# What needs to be done
Where in the data does the word "hamburger" appear? Find those lines and copy them.

[Collected data]
# # # #

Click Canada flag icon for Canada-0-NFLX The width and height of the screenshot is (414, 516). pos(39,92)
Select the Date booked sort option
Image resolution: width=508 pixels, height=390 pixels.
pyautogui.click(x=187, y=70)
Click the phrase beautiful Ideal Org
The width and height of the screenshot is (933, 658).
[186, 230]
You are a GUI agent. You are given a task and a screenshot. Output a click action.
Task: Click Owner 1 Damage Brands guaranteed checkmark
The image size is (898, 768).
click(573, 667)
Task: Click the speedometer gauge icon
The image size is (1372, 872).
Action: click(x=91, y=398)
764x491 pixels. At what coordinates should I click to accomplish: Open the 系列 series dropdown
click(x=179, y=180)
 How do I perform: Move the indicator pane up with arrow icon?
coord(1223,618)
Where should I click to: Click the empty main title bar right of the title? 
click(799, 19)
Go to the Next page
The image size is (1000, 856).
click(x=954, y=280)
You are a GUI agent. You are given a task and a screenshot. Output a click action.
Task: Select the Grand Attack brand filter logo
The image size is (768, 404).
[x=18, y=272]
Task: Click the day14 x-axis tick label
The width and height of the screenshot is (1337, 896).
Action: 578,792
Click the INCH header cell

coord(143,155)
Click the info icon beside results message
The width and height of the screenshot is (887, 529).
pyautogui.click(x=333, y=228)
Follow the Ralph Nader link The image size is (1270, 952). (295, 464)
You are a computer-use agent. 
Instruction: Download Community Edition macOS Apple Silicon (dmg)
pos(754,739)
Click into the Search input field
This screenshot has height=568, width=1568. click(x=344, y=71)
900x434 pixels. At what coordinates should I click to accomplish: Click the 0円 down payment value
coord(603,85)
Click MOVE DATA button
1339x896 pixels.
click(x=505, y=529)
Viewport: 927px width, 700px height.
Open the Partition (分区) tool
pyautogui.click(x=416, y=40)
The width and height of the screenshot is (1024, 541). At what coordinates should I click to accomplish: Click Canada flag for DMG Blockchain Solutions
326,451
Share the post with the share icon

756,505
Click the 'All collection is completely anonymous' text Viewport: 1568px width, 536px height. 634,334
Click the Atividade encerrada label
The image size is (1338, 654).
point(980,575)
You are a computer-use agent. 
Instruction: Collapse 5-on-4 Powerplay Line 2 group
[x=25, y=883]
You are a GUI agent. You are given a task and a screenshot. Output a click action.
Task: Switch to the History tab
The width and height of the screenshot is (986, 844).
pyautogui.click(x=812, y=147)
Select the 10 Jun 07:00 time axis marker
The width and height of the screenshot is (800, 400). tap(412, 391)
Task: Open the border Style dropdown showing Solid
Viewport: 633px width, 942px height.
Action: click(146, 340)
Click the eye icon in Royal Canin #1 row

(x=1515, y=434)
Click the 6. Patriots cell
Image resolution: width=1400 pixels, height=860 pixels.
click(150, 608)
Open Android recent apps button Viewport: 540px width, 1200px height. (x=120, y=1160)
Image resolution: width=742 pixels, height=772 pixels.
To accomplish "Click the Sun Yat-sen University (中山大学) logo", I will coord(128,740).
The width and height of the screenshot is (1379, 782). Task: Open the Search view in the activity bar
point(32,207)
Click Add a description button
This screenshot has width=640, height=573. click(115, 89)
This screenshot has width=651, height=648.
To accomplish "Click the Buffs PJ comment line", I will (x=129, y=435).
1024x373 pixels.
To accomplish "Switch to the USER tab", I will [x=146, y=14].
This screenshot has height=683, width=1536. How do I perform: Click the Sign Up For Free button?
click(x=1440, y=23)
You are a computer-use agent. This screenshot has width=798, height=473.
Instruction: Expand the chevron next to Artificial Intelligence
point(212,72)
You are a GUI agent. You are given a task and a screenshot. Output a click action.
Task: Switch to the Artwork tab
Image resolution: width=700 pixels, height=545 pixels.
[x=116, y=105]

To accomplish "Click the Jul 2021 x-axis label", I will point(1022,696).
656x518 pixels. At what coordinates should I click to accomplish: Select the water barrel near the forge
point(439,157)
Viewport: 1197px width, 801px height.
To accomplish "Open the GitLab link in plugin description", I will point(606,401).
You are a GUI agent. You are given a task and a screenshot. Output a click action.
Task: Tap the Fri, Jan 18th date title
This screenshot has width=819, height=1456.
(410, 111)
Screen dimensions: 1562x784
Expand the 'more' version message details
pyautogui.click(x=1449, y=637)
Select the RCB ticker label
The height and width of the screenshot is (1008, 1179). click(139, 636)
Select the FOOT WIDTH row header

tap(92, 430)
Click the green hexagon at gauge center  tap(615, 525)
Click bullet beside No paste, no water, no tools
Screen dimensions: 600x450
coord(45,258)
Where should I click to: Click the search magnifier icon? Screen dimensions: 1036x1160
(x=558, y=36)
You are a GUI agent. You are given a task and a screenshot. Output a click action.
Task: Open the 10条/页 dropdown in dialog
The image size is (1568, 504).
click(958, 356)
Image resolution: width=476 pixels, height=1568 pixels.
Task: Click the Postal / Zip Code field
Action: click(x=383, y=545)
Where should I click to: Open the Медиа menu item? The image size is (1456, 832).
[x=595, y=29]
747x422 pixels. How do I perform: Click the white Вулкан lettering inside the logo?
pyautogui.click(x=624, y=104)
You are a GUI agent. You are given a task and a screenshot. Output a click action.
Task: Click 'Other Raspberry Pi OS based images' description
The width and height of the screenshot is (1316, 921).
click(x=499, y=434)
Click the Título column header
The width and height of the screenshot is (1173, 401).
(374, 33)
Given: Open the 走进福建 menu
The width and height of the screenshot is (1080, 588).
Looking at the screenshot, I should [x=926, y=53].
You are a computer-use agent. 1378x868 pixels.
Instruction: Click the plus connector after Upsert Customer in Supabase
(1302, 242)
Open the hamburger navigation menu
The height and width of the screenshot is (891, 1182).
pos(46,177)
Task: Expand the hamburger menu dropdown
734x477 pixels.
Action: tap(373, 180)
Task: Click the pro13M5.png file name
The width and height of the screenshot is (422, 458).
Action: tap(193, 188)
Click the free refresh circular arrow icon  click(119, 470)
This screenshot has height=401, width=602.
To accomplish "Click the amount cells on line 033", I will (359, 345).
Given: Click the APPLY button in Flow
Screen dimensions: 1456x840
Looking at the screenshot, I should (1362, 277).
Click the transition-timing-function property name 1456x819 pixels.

# # # #

# Completed exercise
Open the hamburger navigation menu
Task: Expand the hamburger menu dropdown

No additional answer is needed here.